TASK DIRECTIONS :: The records are to be repeated exactly, and any images in them are to be dropped.

[Dataset items]
########

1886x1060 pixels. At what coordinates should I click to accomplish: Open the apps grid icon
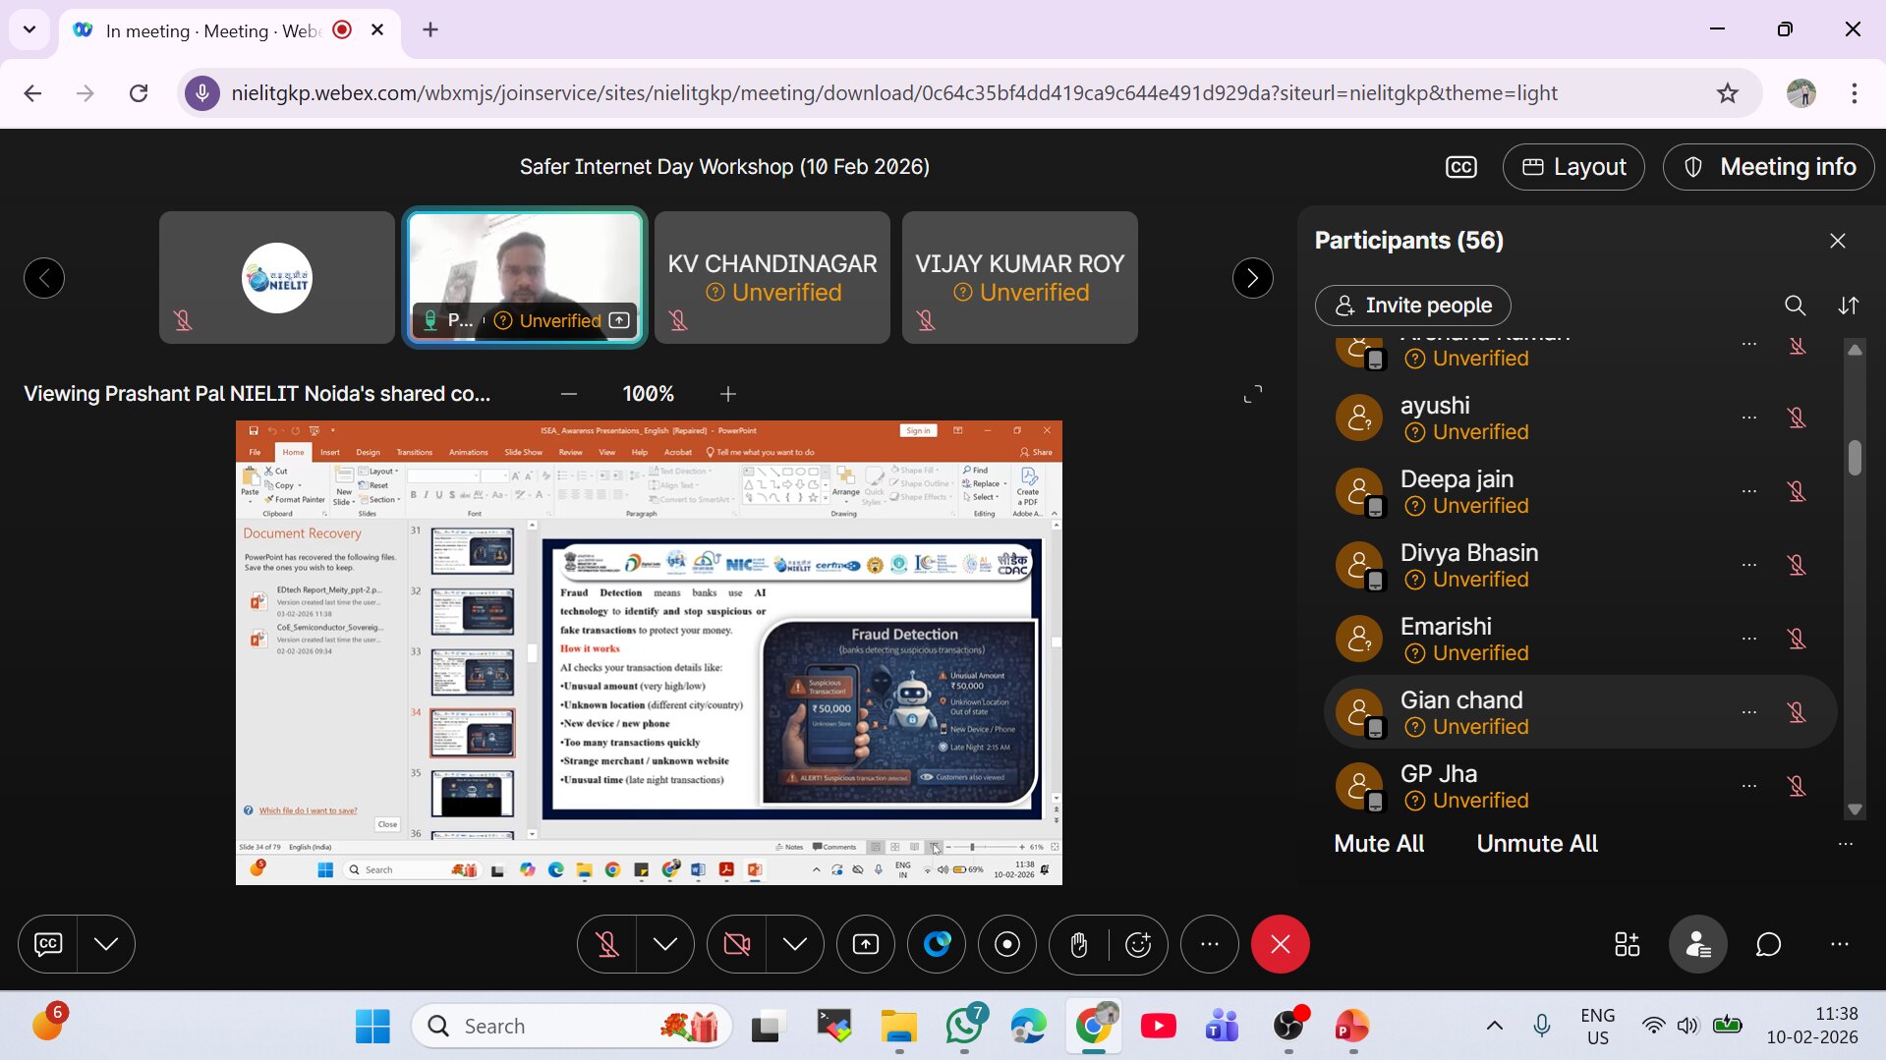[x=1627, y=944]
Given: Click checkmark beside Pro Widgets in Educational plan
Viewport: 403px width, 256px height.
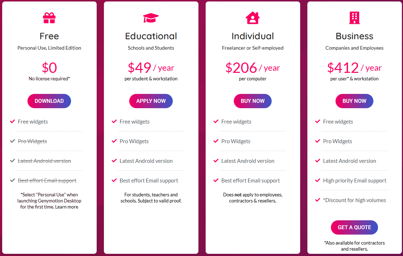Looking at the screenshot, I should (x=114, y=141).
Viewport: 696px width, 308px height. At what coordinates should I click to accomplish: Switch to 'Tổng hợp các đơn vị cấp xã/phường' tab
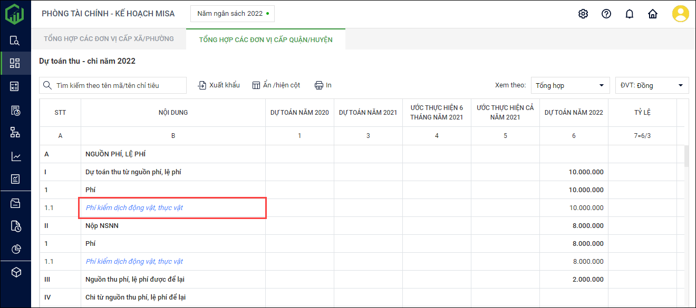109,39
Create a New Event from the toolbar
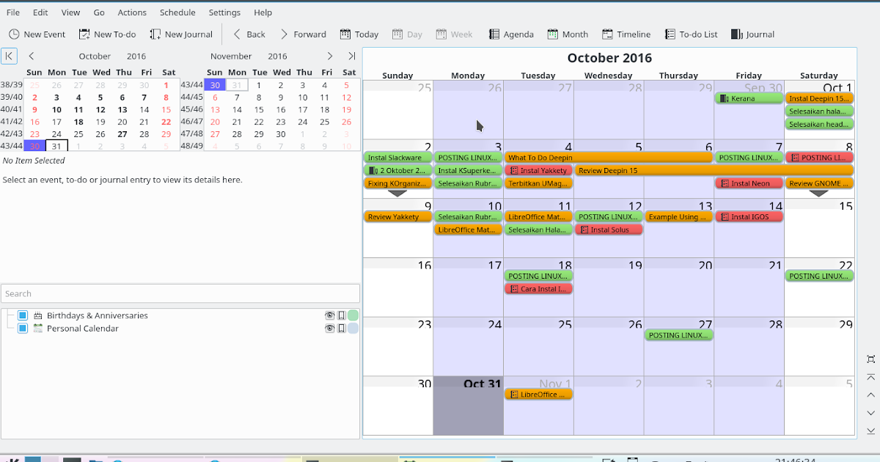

########

PROBLEM SOLUTION ::
1886x1060 pixels. At what coordinates should I click to accomplish: Open the apps grid icon
[x=1627, y=944]
Given: Click checkmark beside Pro Widgets in Educational plan
Viewport: 403px width, 256px height.
Looking at the screenshot, I should (x=114, y=141).
Viewport: 696px width, 308px height. At what coordinates should I click to accomplish: Switch to 'Tổng hợp các đơn vị cấp xã/phường' tab
109,39
Create a New Event from the toolbar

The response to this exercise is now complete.